Aquila Basket, vittoria pirotecnica sulla sirena, Molin: "I ragazzi si meritano questa vittoria"
Aquila corsara a Masnago, non brilla in attacco ma resta sempre attaccata alla partita portando Varese all'OT e andando a vincere con un buzzer-beater di Grazulis

TRENTO. Varese parte con maggiore intensità e l’aquila si trova subito a soffrire i centimetri di Caruso e l’esplosività di Ross. Trento prova a rimanere a galla affidandosi a Conti e Lockett ma il primo quarto si conclude sul 27-22. I bianconeri rimangono sempre dietro soffrendo le fiammate di Markel Brown, letale dal perimetro. Fortunatamente per i ragazzi di Molin si comincia a intravedere il talento infinito di Matteo Spagnolo su entrambi i lati del parquet così come i muscoli sotto canestro di Darion Atkins, tanto che coach Brase è costretto a chiamare timeout sul -3 aquila, ma a riposo si va con il tabellino che segna 51-46.
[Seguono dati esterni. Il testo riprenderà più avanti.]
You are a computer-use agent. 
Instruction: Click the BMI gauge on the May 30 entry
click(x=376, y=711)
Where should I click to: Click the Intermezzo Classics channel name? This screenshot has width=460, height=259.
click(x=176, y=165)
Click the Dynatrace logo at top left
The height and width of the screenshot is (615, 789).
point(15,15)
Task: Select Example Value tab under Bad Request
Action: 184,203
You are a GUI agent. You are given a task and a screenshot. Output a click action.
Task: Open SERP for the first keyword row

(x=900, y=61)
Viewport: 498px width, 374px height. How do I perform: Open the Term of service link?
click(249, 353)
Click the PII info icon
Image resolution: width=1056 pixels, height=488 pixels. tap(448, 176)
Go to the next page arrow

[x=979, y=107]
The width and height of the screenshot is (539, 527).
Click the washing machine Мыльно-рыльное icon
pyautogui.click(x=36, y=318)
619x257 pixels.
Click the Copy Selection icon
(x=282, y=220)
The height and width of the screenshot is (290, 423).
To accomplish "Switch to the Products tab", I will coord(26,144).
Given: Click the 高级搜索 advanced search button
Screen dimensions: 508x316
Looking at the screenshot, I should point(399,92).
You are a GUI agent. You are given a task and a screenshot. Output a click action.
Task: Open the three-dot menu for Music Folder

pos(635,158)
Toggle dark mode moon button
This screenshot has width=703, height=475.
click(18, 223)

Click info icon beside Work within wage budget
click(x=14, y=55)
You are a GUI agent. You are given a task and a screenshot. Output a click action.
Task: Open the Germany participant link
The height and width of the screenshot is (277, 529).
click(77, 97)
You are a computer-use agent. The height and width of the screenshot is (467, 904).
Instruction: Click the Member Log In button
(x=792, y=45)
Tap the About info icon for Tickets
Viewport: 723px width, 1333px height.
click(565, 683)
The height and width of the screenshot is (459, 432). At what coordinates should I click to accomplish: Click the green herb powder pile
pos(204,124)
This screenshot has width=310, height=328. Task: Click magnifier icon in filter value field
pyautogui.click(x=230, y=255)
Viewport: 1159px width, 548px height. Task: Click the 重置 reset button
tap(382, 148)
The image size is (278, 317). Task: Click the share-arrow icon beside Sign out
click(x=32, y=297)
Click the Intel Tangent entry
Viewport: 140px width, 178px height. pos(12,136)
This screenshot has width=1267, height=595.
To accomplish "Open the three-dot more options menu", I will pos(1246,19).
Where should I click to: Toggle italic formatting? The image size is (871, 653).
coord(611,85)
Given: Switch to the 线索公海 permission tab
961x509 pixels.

Varese al rientro dagli spogliatoi tiene il ritmo altissimo e continua a condurre la partita, ma senza dilagare. L’ultimo quarto comincia con uno svantaggio di quattro lunghezze per Trento che, nonostante le difficoltà in attacco, a 4 minuti dalla fine è ancora in gara, sotto di soli 3 punti. Una stoppata di Crawford su Johnson a due minuti dalla fine tengono vive le speranze dell’aquila, che trovano il pareggio per la prima volta nella gara con un gancio di Atkins a 39 secondi dalla fine. È ancora Atkins ad agganciare nuovamente il risultato negli ultimi 5 secondi, portando la partita all’Over Time. I trentini aumentano l’intensità difensiva e Varese non trova più spazi. Johnson sbaglia la tripla con 8 secondi sul cronometro e Grazulis la spara da casa sua e centra il buzzer beater che regala una vittoria pirotecnica ai suoi.
Andrej Grazulis non brilla durante tutta la gara, per lui solo 8 punti e addirittura 3 palle perse, ma è lui il protagonista indiscusso perché il tiro della vittoria porta la sua firma: “È una sensazione bellissima, ho faticato tutta la gara, ma i miei compagni mi hanno incoraggiato a continuare a tirare, quindi sono felice del risultato. Quanto era importante vincere oggi? Vincere è sempre importante, è l’unica cosa che conta. Siamo contentissimi perché è stata una partita durissima”.
Visibilmente soddisfatto anche coach Molin: "Vittoria che vale 4 punti? Sì, sono contento perché i ragazzi si meritano la vittoria. Hanno lavorato per 45’ minuti con intensità cercando di giocare sempre insieme, controllando il ritmo della partita. Poteva vincere anche Varese per un tiro, però alla fine, per tutto quello che abbiamo costruito, ce lo siamo meritati un po’ di più noi, quindi sono molto contento”.